Out of interest, have you seen Andrei's "The Power of None" paper? Quite a cute approach to this problem, and IIRC it should be doable in D.

cheers
Mike
April 18, 2007
%u wrote:

> The Power of None

Link?
April 18, 2007
Johan Granberg wrote:
> %u wrote:
> 
>> The Power of None
> 
> Link?

I found some slides at http://www.nwcpp.org/Meetings/2006/05.html which explained the concept quite well.
April 18, 2007
Very very very cool! We'll use it for sure in our C++ works!
But is it really doable in D?
What about the casts? Or about the GC, and the throws in the destructors when the Likely goes out of scope?

cheers, Paolo

%u wrote:
> == Quote from Sean Kelly (sean@f4.ca)'s article
> 
>> However, different
>> people have different needs in this area.  Some may
>> want such functions to throw an exception on error,
>> others may want a return code, etc.
> 
> Out of interest, have you seen Andrei's "The Power of None" paper? Quite a cute
> approach to this problem, and IIRC it should be doable in D.
> 
> cheers
> Mike
April 18, 2007
Paolo Invernizzi wrote:
> Very very very cool! We'll use it for sure in our C++ works!
> But is it really doable in D?
> What about the casts? Or about the GC, and the throws in the destructors when the Likely goes out of scope?

I haven't looked at the slides yet, but it is illegal to throw an exception from a dtor in D, just as in C++.  Doing so in Tango will cause the app to exit under normal circumstances.


Sean
April 19, 2007
Sean Kelly wrote:
> Paolo Invernizzi wrote:
>> Very very very cool! We'll use it for sure in our C++ works!
>> But is it really doable in D?
>> What about the casts? Or about the GC, and the throws in the
>> destructors when the Likely goes out of scope?
> 
> I haven't looked at the slides yet, but it is illegal to throw an exception from a dtor in D, just as in C++.
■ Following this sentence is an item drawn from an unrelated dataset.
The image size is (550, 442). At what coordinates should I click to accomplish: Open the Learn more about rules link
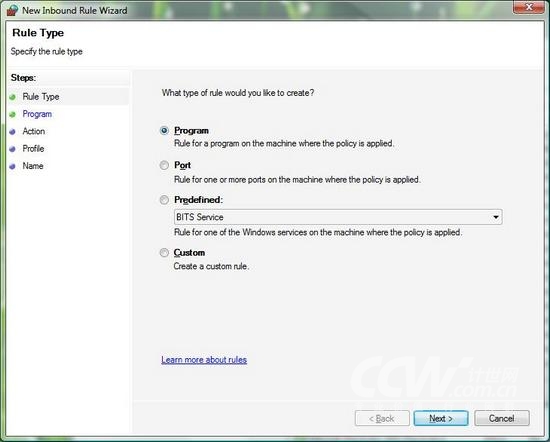click(204, 360)
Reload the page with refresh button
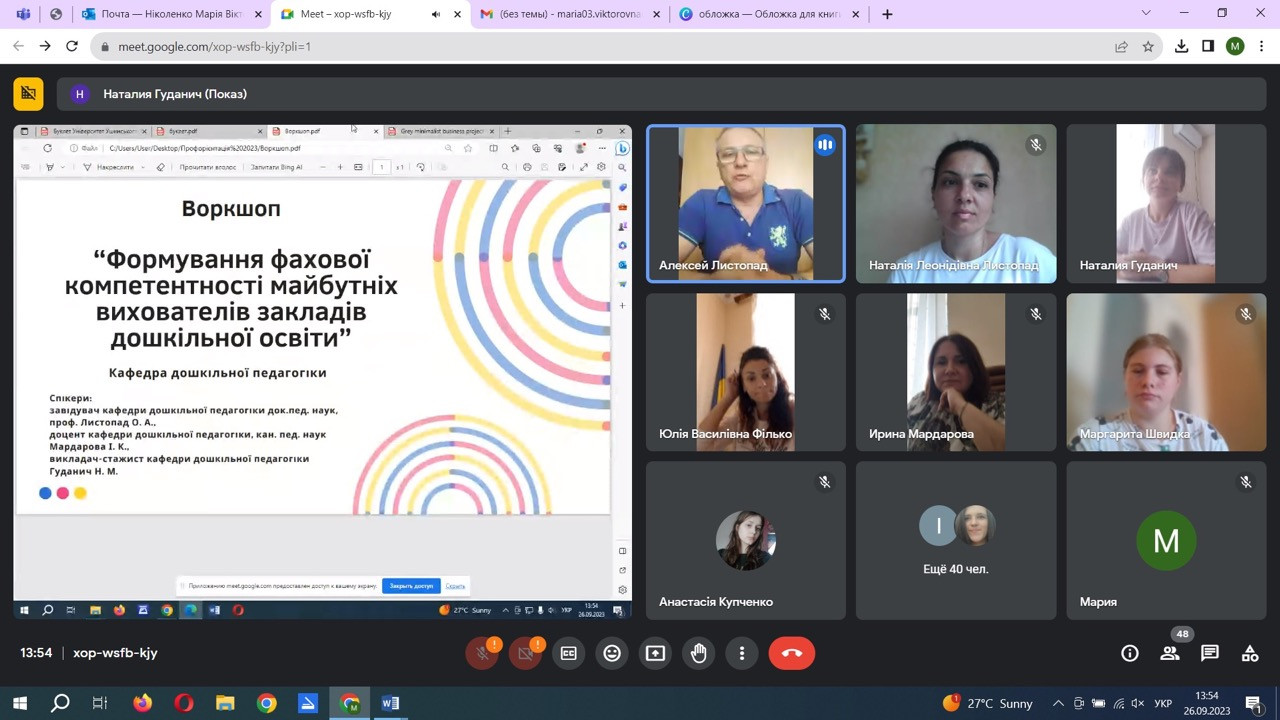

It's not illegal in C++, just generally ill-advised
as it will terminate() the program if it occurs
during stack unwinding while another exception is
active.

-- James
April 19, 2007
James Dennett wrote:
> Sean Kelly wrote:
>> Paolo Invernizzi wrote:
>>> Very very very cool! We'll use it for sure in our C++ works!
>>> But is it really doable in D?
>>> What about the casts? Or about the GC, and the throws in the
>>> destructors when the Likely goes out of scope?
>> I haven't looked at the slides yet, but it is illegal to throw an
>> exception from a dtor in D, just as in C++. 
> 
> It's not illegal in C++, just generally ill-advised
> as it will terminate() the program if it occurs
> during stack unwinding while another exception is
> active.

True enough.  Throwing from a dtor isn't illegal, just effectively prohibited.  It's more than just a popular convention though, since many STL classes provide nothrow guarantees from their dtors.